Informe, elle se soulevait au-dessus de lui, depuis le niveau du sol, montant jusque dans d’épaisses nimbes multicolores où glissait son regard émerveillé. Les fleurs se rassemblaient en un épais tapis aux mailles resserrées, sur des surfaces provoquant en F. l’image d’un essaim qui s’éloignait avec le regard. Ce Champ dont il avait la charge, lieu unique en son genre, à l’écart du monde mais au cœur de la Ville, était devenu avec le temps son jardin secret.

Tout avait commencé pendant la guerre civile. Au pied d’un mur portant l’inscription “l’art est antidémocratique”, un buisson avait poussé qui semblait puiser son énergie dans l’apparente contradiction du graffiti. D’abord observé avec intérêt par quelques artistes, le buisson commença à se répandre dans tous les espaces urbains abandonnés du centre de la Ville. Le Champ Démocratique, c’était ainsi qu’il avait fini par être baptisé par les premiers commentateurs. Quand la paix fut revenue, il s’imposa comme l’œuvre symbolisant la nouvelle Union, grâce à l’énergie de quelques-uns qui arrivèrent à convaincre le plus grand nombre qu’une société en paix était une société bien fleurie. Chaque fleur devant être préservée en permanence et de manière indéfectible parce qu’elle correspondait à un homme, c’était une sorte de work in progress monumental qu’il fallait par des mains expertes maintenir en état d’inflorescence prolifique, pour témoigner de l’attention portée à la qualité et à la beauté du lien politique.

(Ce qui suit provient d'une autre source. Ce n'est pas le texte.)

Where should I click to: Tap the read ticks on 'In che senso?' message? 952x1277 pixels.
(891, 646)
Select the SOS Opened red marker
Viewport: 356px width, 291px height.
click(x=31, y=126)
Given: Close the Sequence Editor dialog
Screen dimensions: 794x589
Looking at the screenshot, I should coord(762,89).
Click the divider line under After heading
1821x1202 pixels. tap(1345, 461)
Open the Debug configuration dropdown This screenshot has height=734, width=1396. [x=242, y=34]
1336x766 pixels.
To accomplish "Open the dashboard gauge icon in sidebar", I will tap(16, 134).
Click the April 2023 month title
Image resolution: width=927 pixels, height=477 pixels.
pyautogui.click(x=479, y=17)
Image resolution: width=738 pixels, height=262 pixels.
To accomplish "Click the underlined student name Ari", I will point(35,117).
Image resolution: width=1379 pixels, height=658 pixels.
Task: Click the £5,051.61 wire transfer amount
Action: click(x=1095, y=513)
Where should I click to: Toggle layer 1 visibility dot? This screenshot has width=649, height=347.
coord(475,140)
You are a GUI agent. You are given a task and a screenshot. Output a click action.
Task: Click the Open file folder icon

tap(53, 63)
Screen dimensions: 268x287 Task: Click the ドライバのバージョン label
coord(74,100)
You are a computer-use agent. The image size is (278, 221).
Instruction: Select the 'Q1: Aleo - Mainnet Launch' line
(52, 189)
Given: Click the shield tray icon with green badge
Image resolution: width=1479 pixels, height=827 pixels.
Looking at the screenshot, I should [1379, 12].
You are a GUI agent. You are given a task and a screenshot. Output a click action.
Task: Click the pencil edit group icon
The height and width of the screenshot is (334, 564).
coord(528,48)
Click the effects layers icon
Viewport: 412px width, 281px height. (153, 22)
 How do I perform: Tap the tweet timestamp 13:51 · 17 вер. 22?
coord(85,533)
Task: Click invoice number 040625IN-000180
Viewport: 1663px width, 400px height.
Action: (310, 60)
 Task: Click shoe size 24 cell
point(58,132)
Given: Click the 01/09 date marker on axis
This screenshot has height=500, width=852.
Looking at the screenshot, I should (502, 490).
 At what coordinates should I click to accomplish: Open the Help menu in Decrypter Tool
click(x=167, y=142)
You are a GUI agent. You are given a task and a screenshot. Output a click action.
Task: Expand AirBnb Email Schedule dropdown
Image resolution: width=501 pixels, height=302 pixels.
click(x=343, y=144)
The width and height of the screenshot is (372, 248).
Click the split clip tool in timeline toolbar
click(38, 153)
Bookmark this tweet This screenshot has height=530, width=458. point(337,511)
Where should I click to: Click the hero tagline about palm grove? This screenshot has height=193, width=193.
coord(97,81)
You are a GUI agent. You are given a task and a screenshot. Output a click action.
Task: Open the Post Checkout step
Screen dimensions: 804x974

La nouvelle Union réunissant trente pays, un territoire de trente hectares au cœur de la Ville fut assigné au Champ Démocratique qui devait être à la fois parfaitement visible et inaccessible. Il avait été ainsi décidé à la fois d’enclore le Champ derrière d’épais buissons de verdure formant un haut mur de séparation avec la Ville, et de permettre à chacun de l’observer à tout instant à travers le site Internet qui retransmettait la vie du Champ en temps réel grâce à l’implantation de 1500 webcams. Le travail acharné que nécessitait le renouvellement constant de millions de fleurs, fournissait ainsi l’image héroïque du quotidien politique de l’Union et de son attachement à ses valeurs.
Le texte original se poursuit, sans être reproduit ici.